- Assignment
Search the records below for the word "unserem". Copy each line where it occurs.

Stored records:
BEGIN
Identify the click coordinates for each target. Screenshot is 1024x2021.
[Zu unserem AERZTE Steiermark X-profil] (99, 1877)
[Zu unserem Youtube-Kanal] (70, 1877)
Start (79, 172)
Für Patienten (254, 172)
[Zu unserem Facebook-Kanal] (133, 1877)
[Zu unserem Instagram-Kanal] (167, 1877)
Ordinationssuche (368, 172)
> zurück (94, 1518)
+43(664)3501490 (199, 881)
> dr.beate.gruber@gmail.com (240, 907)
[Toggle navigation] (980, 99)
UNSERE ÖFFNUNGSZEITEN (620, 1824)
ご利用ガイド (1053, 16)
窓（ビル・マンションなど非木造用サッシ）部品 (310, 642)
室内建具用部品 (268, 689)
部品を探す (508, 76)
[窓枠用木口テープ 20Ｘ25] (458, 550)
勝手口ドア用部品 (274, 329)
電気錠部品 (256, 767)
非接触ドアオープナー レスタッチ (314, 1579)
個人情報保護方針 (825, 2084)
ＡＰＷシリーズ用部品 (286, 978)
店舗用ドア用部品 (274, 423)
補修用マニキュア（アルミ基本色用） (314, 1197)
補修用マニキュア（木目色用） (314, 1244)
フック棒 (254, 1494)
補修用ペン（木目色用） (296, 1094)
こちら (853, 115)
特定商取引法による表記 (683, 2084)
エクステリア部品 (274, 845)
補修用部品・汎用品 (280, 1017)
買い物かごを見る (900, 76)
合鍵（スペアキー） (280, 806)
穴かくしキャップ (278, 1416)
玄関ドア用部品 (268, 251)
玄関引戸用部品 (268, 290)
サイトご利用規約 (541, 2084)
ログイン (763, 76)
END
- Task result
[Zu unserem AERZTE Steiermark X-profil] (99, 1877)
[Zu unserem Youtube-Kanal] (70, 1877)
[Zu unserem Facebook-Kanal] (133, 1877)
[Zu unserem Instagram-Kanal] (167, 1877)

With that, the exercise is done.